The White House kicked off a multiagency push on Friday to help finance real-estate developers convert more office buildings in big cities emptied by the pandemic into affordable housing, taking aim at the nation’s housing crisis.

The initiative looks to harness an existing $35 billion in low-cost loans already available through the Transportation Department to fund housing developments near transit hubs, folding it into the Biden administration’s clean energy push.

It also opens up additional funding sources and tax incentives, offering a new guidebook to 20 different federal programs that can be tapped by developers and offers technical assistance in what can end up being tricky and expensive conversions.

A third peg of the program will see the federal government draw up a public list of buildings it owns that could be made available for sale to help bolster development.

“These downtowns and central business districts that we are taking about today often already designed and orientated around public transit,” said Transportation Secretary Pete Buttigieg, in a press briefing. “Our intention is to make the most of this opportunity to add more housing near transit in ways that not only reduces the cost of housing, but also often reduces the cost of transportation.”

National office vacancies have neared 25%, versus 8% in Europe, according to Savills, a real-estate firm. Vacancy rates in hard-hit cities like San Francisco have gone even higher, setting fresh records as property values plunge and more owners default on their mortgage loans.

“The only thing that is missing today is a lack of financing,” said Nathan Berman, a founding principal of Metro Loft, a go-to firm for New York City office-to-residential conversions that helped transform lower Manhattan in the past 20 years.

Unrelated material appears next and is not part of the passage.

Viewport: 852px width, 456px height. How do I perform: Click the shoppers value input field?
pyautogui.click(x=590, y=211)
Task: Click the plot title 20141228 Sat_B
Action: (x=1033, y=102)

The heart of many cities in the wake of the COVID crisis are littered with sparsely populated office buildings available at bargain basement prices. But Berman told MarketWatch that financing has all but stalled for conversions. “It’s really interest rates that are killing everything.”

Borrowing costs have shot up since the Federal Reserve began raising rates last year to fight inflation, resulting in a credit crunch on building owners with debt coming due. Companies also remain unsure about how much space they need, or what they’re willing to pay for it.

In Washington, D.C., where the federal government has a major office footprint, years of remote federal work have been a key source of industry angst. Government efforts to breath new life into obsolete buildings by turning them into rentals could be a rare redevelopment opportunity, as MarketWatch reported in August.

The federal government owns about 1,500 office buildings nationally and had leases on almost 200 million square feet of additional space as of April, according to Barclays analysts, who said in a recent report that much of that office space was underused.